Fact Check: Are there really less Bank Tellers since ATMs The Economist. takes Obamanomics to task
IN an interview on NBC News, Barack Obama used the example of ubiquitous automatic teller machines to illustrate how technological progress is allegedly impeding job creation:
There are some structural issues with our economy where a lot of businesses have learned to become much more efficient with a lot fewer workers. You see it when you go to a bank and you use an ATM, you don’t go to a bank teller, or you go to the airport and you’re using a kiosk instead of checking in at the gate.
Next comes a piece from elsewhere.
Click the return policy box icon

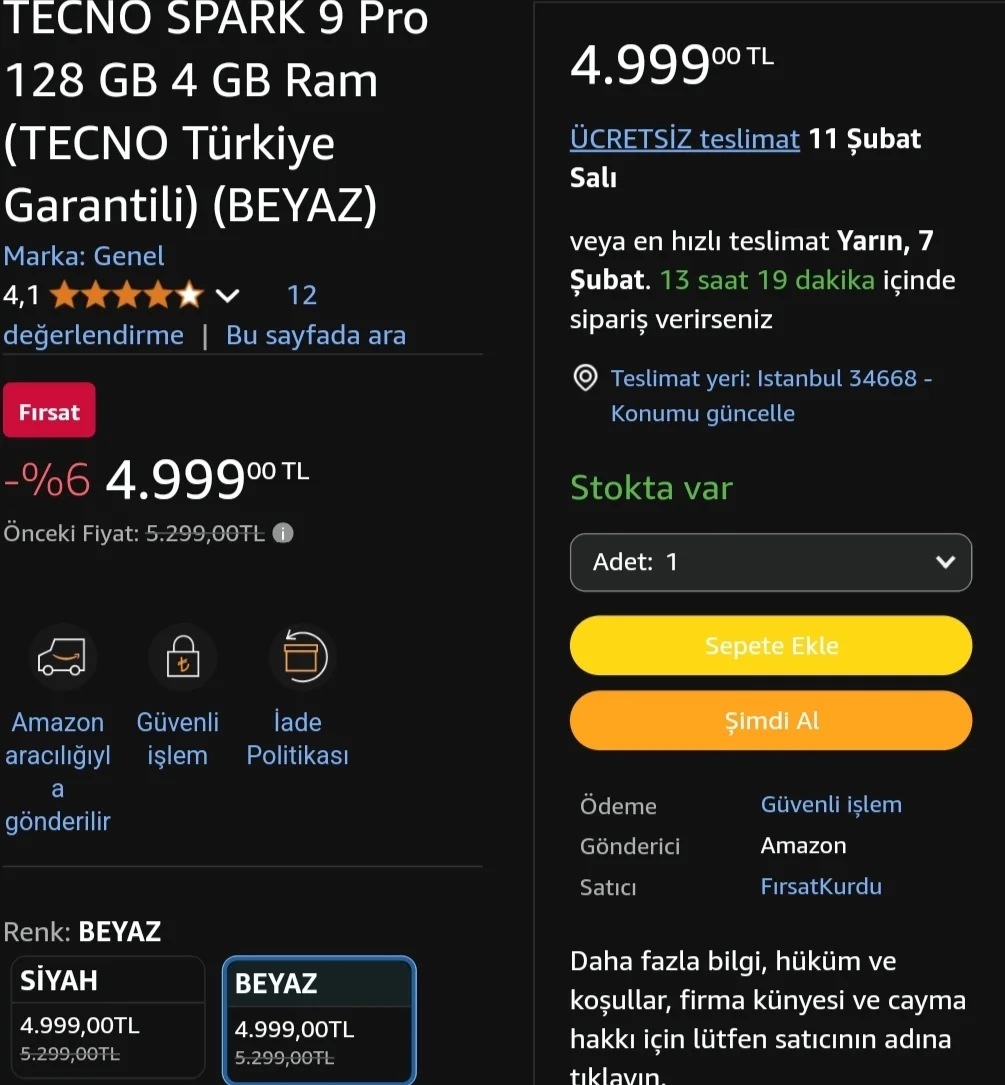point(300,657)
This got right-of-center bloggers linking gleefully to Bastiat and Hazlitt’s classic debunkings of the hoary fallacy that machines create unemployment, and started a minor Twitter meme mocking the idea that ATMs are taking our jobs. As it happens, theory and reality agree in this case. ATMs have not in fact displaced bank tellers. According to this 2004 Charles Fishman article in Fast Company:
At the dawn of the self-service banking age in 1985, for example, the United States had 60,000 automated teller machines and 485,000 bank tellers. In 2002, the United States had 352,000 ATMs—and 527,000 bank tellers. ATMs notwithstanding, banks do a lot more than they used to and have a lot more branches than they used to.
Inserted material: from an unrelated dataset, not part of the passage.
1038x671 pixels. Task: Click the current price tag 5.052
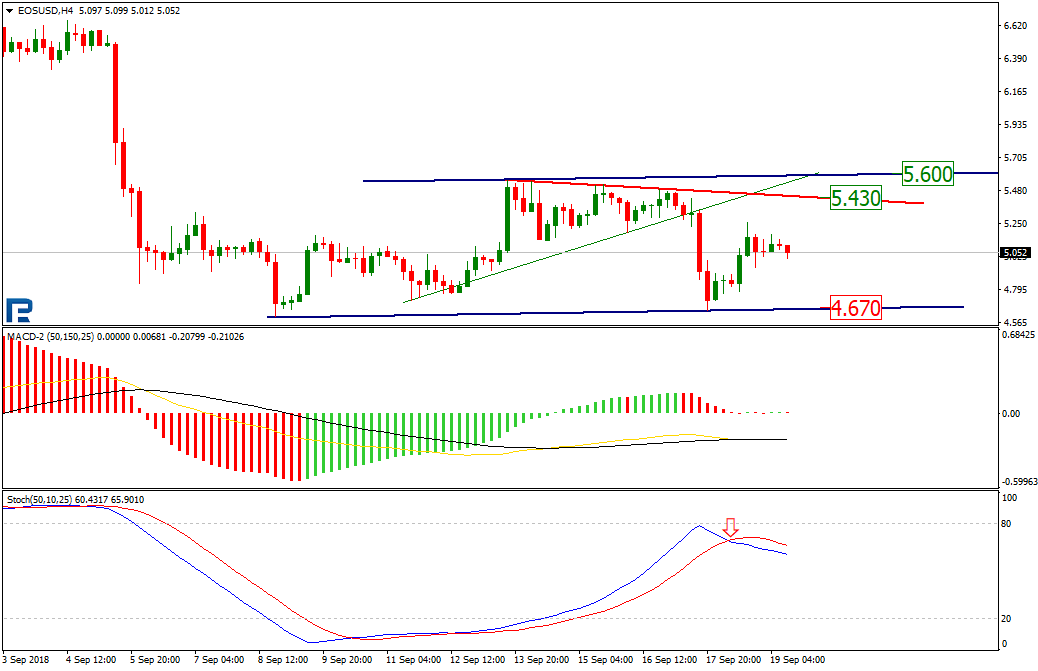pyautogui.click(x=1012, y=253)
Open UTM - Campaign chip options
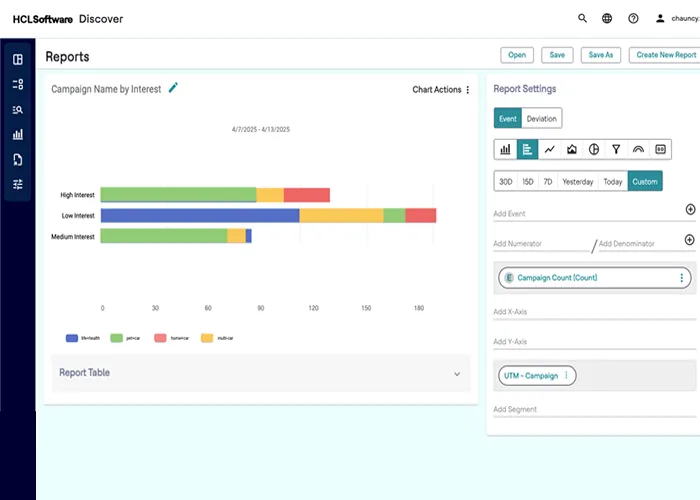The width and height of the screenshot is (700, 500). coord(566,376)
More recently, the Bureau of Labour Statistics reports there were 600,500 bank tellers in 2008, and the BLS projects this number will grow to 638,000 by 2018. Mr Obama clearly picked a poor example. It’s worth noting that the advent of the ATM also created demand for ATM maintenance workers. According to the BLS, there were 152,900 “computer, automated teller, and office machine repairers” in 2008. I’m not sure how many of these are in the ATM repair biz, but the BLS expects a mild decline in this line of work due to increasingly reliable machines and declining replacement costs. Evidently, the relationship between technological advance and employment is complicated.
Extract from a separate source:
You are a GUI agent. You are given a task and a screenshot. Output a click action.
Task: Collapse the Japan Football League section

In a recent post, Karl Smith clearly encapsulates the basic economic logic of the relationship between machines and workers:
Typically we think of [capital and labour] as complements.
Lets take some obvious examples. Suppose to create welded metal I need both a welder and welding torch. The welding torch goes down in price. That means that its actually cheaper to create each piece of welded metal. This will allow me as a factory owner to either lower my price, [or] sell more welded metal while maintaining my profit margin.